Что ответила Люся, я не услышал, на станцию влетел углевоз. Некоторое время все вокруг дрожало, пиво в банках подпрыгивало и проливалось, Хазин не выдержал, схватил банку и выпил половину.
Люся смотрела на проходящий состав, я вдруг заметил, что она считает, загибая пальцы, опасается упустить важное. Тогда я тоже выпил пива и подумал, что Хазин заблуждается: хлебный вкус пиво приобретает не от того, что его возят по ухабам в Кологрив, а от утренних угольных составов, тяжелых полуденных нефтяников и сумеречных лесовозов с востока. Каждый из них взбивает пиво в оловянных кегах, и оно густеет, набирает сахара и крепости, а цвет из коричневого переходит в золотой. Я взболтал банку. Прозрачное и, да, золотое.
Люся загибала пальцы. Хазин вспомнил про фотоаппарат и снимал проносящийся поезд на длинной выдержке. Я пил.

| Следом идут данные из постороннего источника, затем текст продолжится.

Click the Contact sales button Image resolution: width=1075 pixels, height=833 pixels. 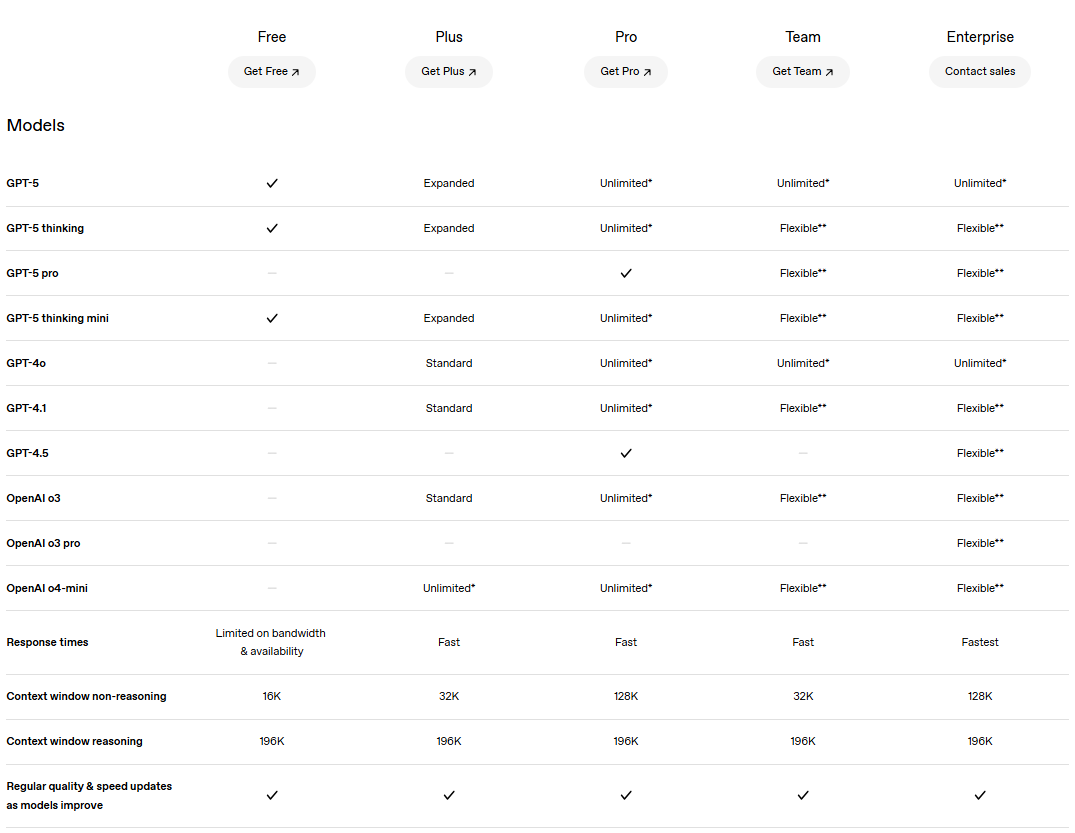point(980,72)
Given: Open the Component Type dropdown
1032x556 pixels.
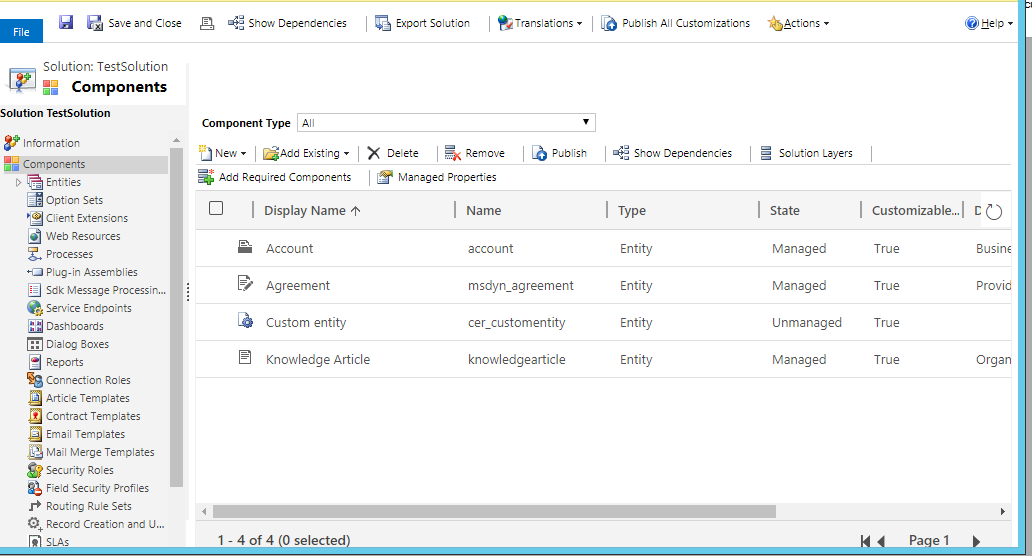Looking at the screenshot, I should (x=446, y=123).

Состав загулял на стрелках, стало громко, воздух раскачался, и мы оказались внутри горячего угольно-железного потока. Состав ускорился. Я оглох, зубы начинали пристукивать, и я ни о чем не думал, грохот и воздух выбили мысли, я люблю «Чагу» как раз из-за этого: сидишь, пьешь пиво и не думаешь.
Тепловоз прогудел, входя на мост, мимо нас пронеслись болтающиеся последние платформы, ветер стих, в воздухе несколько секунд висели вагоны-призраки, скоро растаяли и они.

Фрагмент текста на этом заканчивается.